- _Excerpt_
--*--
September 05, 2000
THE PEOPLE OF THE STATE OF ILLINOIS,
Appeal from the Circuit Court of Cook County No. 97 CR 27902 The Honorable James B. Linn, Judge Presiding.
The opinion of the court was delivered by: Justice Cohen
The defendant, a Chicago police officer, was charged by indictment with armed robbery, attempt (armed robbery) and two counts of official misconduct. The charges were based on an encounter that the defendant and his brother-in-law had with two men outside a restaurant. The defendant searched one of the men at gunpoint while his brother-in-law searched the other man. The defendant found nothing on the man that he searched but his brother-in-law allegedly took money from the wallet of the other man. The defendant made a motion to suppress evidence and quash arrest on the grounds that police officers seized evidence and arrested him after entering his apartment without his consent and without a warrant. The trial judge denied the motion, finding that the defendant had freely given his consent for the officers to enter his apartment, that the evidence seized was in plain view and that the officers had probable cause to make the arrest.
A jury convicted the defendant of armed robbery and the count of official misconduct based upon the armed robbery, but acquitted him of attempt (armed robbery) and the count of official misconduct predicated upon the attempt. The trial court sentenced the defendant to a term of seven years imprisonment for the armed robbery conviction and a concurrent term of two years imprisonment for the official misconduct conviction.
The defendant now appeals, arguing that his convictions must be reversed because: (1) the trial court erroneously denied his motion to suppress evidence and quash arrest; (2) the jury's verdicts were legally inconsistent; and (3) the trial court erroneously allowed the prosecution to elicit on cross-examination both that the defendant's brother-in-law had previously been convicted of a felony and that there was a police department policy against officers associating with known felons.
Defendant Mark Lozano, a Chicago police officer, testified that around midday on September 29, 1997, he and his friend Arturo Munoz were going to a local gym. Lozano did not have his service weapon and police identification with him at the time. As they were driving, a car suddenly pulled out in front of them, blocking their way. Immediately thereafter another car pulled out and blocked their way from the rear. Several individuals got out and surrounded Lozano's car while flashing gang signs and yelling slogans. Lozano understood from the slogans that they were members of a local street gang who thought that Lozano and Munoz were members of a rival gang. Lozano and Munoz told them that they were not members of that or any other gang. During the altercation that ensued, one of the men threw a rock through the windshield of Lozano's car. Munoz told the men that Lozano was a police officer and the men scattered. Lozano tried unsuccessfully to catch the person who had thrown the rock.
Lozano testified that he and Munoz then went on to the gym where he called the police. The police operator advised Lozano to return to the scene of the altercation where a squad car would meet them. They waited at the scene for about 10 minutes for the squad car to arrive and when it failed to appear they went to Lozano's apartment to again call the police. This time the police operator told them they could file a report over the phone. Munoz then filed a report. Lozano got ready for his shift which was 3 p.m. to 11 p.m.
--*--
- _Job A_
Copy out the part of the court opinion between "A jury convicted" and "official misconduct conviction.", inclusive.
- _Job B_
In one to three sentences, explain why the defendant asked the court opinion's trial judge to suppress evidence and quash his arrest.

- _Given entries_
--*--
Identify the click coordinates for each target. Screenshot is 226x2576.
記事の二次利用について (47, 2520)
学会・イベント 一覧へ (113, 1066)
--*--
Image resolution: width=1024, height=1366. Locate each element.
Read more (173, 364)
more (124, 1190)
--*--
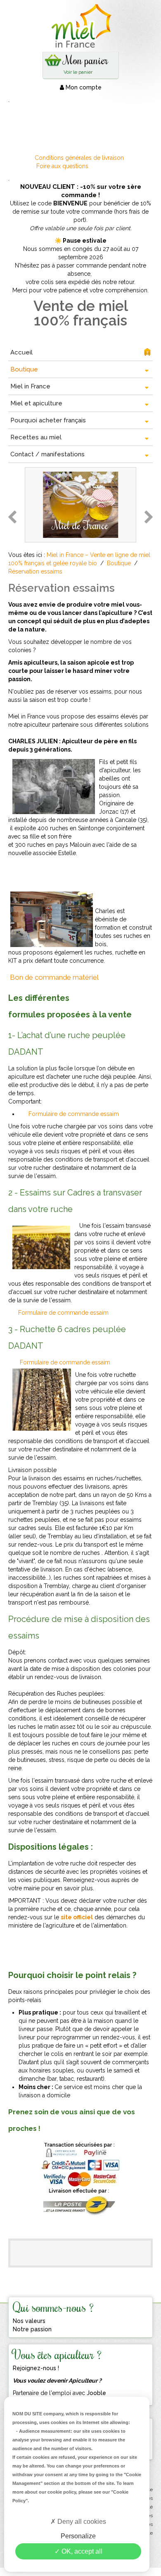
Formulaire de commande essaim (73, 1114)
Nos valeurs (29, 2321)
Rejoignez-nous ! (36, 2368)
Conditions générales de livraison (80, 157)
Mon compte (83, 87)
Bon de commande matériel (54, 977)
--*--
- _Task result A_
A jury convicted the defendant of armed robbery and the count of official misconduct based upon the armed robbery, but acquitted him of attempt (armed robbery) and the count of official misconduct predicated upon the attempt. The trial court sentenced the defendant to a term of seven years imprisonment for the armed robbery conviction and a concurrent term of two years imprisonment for the official misconduct conviction.

- _Task result B_
The defendant said police officers entered his apartment without his consent and without a warrant, then seized evidence and arrested him.